▸ **Given exercise**: Return verbatim the entries from the line containing "Click the sunny weather icon for 6時" through the line containing "pos(967,617)", including both of those lines.

-.-.-

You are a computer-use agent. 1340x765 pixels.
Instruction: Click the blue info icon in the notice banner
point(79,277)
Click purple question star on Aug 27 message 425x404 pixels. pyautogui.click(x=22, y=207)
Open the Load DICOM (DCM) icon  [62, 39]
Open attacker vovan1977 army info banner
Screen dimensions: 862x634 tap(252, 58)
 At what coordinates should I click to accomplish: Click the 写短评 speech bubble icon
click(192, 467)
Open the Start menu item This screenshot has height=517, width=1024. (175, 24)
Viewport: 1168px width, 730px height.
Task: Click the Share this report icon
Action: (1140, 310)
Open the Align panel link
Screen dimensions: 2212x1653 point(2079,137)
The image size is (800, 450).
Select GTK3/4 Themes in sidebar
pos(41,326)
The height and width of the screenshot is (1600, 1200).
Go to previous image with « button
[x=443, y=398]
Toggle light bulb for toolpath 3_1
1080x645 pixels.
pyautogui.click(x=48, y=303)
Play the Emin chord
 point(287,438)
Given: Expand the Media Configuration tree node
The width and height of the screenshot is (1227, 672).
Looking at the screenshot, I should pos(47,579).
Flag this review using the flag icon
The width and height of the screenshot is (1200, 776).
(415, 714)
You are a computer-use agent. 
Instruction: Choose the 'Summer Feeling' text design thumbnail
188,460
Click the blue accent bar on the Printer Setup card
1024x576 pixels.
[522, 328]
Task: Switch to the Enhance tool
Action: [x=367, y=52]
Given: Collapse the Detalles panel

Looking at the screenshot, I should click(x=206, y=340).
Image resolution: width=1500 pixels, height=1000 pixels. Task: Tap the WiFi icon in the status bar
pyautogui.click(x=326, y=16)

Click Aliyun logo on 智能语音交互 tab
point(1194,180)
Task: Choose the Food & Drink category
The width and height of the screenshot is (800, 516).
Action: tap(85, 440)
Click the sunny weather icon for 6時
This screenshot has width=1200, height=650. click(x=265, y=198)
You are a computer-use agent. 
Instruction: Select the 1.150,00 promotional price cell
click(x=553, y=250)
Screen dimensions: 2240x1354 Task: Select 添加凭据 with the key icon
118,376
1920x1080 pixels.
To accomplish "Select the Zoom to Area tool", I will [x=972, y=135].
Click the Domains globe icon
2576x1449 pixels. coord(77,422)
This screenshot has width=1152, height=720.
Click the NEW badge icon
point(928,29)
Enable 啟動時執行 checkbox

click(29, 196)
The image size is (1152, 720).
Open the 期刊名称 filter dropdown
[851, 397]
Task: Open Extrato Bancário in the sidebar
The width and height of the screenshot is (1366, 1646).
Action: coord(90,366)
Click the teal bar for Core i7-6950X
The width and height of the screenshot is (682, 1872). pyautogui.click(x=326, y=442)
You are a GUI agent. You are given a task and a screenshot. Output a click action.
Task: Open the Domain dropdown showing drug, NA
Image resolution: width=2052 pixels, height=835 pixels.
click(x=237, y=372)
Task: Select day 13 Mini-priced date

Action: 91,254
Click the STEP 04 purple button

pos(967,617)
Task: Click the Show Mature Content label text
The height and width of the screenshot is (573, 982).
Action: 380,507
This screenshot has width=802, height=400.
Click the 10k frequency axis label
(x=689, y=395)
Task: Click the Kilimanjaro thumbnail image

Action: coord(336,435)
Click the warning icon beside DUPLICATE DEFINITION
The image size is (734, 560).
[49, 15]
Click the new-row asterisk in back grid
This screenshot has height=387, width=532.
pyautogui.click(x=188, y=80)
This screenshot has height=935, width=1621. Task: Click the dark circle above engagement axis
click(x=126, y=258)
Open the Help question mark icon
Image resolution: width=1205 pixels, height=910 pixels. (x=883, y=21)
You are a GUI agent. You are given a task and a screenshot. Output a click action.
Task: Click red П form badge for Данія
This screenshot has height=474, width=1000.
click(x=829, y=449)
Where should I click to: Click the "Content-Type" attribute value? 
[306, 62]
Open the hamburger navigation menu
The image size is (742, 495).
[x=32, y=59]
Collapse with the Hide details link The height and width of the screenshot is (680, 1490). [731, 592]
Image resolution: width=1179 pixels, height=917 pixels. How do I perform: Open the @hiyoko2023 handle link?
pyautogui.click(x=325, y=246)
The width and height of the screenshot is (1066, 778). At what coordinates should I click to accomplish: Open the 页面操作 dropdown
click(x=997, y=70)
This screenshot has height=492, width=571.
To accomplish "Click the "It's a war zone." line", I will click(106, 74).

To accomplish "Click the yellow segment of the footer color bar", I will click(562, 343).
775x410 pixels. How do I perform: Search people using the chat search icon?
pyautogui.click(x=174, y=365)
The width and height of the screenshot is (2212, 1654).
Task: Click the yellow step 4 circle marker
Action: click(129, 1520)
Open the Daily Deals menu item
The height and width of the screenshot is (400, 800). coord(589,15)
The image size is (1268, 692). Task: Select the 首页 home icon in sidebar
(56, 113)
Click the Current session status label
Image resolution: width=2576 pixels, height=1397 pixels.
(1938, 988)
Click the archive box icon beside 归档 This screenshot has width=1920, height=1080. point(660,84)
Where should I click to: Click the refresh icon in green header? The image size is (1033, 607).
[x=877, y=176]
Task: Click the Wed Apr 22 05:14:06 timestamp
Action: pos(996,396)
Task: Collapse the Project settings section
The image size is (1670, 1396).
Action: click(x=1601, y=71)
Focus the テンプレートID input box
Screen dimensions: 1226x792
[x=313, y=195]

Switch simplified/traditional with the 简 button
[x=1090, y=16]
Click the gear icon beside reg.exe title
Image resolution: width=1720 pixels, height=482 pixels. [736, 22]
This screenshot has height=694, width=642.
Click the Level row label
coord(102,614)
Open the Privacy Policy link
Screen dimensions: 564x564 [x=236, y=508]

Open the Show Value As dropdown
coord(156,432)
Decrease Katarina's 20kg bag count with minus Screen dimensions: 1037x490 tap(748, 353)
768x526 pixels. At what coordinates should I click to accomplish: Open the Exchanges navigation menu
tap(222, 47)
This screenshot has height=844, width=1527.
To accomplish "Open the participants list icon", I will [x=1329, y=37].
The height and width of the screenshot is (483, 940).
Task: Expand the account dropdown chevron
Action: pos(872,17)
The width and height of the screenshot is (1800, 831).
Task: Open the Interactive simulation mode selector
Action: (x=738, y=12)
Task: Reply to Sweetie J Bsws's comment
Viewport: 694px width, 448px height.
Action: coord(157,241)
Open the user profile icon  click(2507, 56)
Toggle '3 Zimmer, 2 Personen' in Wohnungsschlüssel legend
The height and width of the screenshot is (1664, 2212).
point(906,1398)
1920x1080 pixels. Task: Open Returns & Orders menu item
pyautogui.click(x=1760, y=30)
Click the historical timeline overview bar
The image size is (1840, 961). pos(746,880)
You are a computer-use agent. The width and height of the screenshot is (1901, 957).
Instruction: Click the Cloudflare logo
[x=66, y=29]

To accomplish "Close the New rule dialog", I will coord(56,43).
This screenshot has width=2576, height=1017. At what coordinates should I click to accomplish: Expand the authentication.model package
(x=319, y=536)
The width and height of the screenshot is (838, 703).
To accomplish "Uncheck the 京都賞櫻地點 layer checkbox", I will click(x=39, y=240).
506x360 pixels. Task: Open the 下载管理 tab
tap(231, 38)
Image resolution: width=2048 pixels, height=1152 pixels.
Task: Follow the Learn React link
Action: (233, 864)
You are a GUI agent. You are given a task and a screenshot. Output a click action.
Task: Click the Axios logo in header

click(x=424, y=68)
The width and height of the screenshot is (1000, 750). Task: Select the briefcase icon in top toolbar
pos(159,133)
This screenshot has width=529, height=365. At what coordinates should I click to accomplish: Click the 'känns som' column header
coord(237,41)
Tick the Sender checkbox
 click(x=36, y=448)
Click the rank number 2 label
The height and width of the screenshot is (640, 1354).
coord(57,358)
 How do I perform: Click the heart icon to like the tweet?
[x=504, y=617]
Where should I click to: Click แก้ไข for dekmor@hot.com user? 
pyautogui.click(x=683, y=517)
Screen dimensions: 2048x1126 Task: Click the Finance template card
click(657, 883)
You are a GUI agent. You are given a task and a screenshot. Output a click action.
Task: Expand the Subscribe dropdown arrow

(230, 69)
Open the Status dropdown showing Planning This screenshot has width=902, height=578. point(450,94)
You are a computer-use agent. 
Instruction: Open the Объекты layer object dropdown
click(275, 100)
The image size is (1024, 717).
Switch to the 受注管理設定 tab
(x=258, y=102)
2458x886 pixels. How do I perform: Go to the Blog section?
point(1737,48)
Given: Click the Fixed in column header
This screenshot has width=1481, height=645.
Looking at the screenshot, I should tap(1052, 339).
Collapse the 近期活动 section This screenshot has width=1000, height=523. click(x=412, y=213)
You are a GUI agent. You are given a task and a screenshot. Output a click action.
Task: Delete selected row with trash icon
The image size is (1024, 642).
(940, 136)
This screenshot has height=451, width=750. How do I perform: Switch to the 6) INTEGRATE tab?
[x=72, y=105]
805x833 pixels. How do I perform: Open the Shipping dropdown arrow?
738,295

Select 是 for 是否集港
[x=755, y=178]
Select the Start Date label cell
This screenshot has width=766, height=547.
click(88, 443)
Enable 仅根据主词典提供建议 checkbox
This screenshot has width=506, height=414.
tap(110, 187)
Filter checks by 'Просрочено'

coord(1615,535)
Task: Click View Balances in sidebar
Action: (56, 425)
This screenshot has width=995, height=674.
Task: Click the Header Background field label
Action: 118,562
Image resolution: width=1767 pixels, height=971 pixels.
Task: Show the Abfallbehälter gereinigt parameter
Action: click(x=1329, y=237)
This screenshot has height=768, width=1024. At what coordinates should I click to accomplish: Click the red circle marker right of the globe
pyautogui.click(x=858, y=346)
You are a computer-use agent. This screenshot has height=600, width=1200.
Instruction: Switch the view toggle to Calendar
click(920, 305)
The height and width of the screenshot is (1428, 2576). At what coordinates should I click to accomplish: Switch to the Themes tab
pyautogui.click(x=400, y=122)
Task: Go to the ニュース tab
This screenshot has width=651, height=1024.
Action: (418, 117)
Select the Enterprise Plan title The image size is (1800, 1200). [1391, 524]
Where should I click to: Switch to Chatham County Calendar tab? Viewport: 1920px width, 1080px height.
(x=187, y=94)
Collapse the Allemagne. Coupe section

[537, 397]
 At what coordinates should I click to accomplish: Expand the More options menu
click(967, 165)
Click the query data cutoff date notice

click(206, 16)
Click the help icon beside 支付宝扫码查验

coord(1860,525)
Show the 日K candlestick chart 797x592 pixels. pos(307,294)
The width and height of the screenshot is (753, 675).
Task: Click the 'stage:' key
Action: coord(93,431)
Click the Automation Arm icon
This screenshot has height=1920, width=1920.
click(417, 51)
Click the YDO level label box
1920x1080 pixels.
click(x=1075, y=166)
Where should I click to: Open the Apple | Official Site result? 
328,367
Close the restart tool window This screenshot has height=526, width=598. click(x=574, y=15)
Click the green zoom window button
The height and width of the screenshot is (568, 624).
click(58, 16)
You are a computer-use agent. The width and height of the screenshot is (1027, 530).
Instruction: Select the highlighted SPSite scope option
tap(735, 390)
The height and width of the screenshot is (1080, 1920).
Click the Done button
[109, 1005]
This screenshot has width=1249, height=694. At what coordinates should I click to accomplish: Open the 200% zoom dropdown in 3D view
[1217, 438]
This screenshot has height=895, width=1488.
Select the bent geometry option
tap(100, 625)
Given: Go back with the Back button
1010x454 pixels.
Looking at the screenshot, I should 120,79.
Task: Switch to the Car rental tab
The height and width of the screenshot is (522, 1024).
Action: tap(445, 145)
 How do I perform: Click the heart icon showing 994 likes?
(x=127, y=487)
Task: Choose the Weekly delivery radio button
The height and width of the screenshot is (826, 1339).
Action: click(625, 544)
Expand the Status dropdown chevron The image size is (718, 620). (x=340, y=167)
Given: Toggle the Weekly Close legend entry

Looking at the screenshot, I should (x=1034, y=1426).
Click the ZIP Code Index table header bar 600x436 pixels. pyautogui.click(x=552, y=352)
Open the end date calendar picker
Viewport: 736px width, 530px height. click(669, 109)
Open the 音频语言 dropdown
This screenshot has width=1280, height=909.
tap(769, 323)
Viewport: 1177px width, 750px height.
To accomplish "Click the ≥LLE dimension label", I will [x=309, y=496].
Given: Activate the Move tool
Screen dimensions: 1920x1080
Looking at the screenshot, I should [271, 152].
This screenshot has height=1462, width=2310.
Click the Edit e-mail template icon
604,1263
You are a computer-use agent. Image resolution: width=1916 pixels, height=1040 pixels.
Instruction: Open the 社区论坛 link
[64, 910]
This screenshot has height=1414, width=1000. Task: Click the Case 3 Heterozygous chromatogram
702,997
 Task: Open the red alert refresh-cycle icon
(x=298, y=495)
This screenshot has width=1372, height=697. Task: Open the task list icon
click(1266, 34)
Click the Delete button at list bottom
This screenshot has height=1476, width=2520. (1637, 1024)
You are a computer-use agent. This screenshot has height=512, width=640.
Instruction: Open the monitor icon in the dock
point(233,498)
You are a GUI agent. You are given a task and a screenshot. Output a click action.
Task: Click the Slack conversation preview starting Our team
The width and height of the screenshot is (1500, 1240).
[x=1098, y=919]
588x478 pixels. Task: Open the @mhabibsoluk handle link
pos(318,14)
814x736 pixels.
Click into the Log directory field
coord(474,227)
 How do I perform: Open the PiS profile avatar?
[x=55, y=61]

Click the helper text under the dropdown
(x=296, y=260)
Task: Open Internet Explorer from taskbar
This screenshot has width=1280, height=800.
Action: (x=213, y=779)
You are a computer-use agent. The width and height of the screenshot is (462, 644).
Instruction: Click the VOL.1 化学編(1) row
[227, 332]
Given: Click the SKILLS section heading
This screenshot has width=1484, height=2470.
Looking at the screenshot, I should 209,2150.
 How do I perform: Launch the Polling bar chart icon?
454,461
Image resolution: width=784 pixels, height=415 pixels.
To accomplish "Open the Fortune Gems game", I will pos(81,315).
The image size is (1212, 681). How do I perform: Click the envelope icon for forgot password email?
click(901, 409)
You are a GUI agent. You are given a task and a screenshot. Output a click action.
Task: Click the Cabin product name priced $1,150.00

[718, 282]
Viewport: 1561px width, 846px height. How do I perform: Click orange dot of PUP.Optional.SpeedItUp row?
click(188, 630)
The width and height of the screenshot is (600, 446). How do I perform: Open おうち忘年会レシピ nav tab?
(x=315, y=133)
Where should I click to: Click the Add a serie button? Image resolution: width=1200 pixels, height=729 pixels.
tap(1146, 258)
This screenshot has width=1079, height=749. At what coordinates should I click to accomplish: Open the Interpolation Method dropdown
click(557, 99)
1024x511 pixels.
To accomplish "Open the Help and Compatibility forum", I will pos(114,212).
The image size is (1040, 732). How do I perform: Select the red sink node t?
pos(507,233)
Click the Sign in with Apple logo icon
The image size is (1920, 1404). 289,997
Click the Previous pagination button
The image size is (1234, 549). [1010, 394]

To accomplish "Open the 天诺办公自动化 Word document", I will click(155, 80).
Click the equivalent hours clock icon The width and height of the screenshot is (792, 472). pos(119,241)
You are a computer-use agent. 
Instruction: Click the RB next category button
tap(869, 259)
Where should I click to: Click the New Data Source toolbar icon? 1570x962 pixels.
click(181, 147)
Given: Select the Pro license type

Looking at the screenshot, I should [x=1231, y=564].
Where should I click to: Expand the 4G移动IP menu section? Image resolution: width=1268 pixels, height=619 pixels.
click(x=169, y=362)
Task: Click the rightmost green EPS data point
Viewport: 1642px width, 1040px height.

-.-.-

▸ **Task answer**:
Click the sunny weather icon for 6時
This screenshot has width=1200, height=650. click(x=265, y=198)
You are a computer-use agent. 
Instruction: Select the 1.150,00 promotional price cell
click(x=553, y=250)
Screen dimensions: 2240x1354 Task: Select 添加凭据 with the key icon
118,376
1920x1080 pixels.
To accomplish "Select the Zoom to Area tool", I will [x=972, y=135].
Click the Domains globe icon
2576x1449 pixels. coord(77,422)
This screenshot has width=1152, height=720.
Click the NEW badge icon
point(928,29)
Enable 啟動時執行 checkbox

click(29, 196)
The image size is (1152, 720).
Open the 期刊名称 filter dropdown
[851, 397]
Task: Open Extrato Bancário in the sidebar
The width and height of the screenshot is (1366, 1646).
Action: coord(90,366)
Click the teal bar for Core i7-6950X
The width and height of the screenshot is (682, 1872). pyautogui.click(x=326, y=442)
You are a GUI agent. You are given a task and a screenshot. Output a click action.
Task: Open the Domain dropdown showing drug, NA
Image resolution: width=2052 pixels, height=835 pixels.
click(x=237, y=372)
Task: Select day 13 Mini-priced date

Action: 91,254
Click the STEP 04 purple button

pos(967,617)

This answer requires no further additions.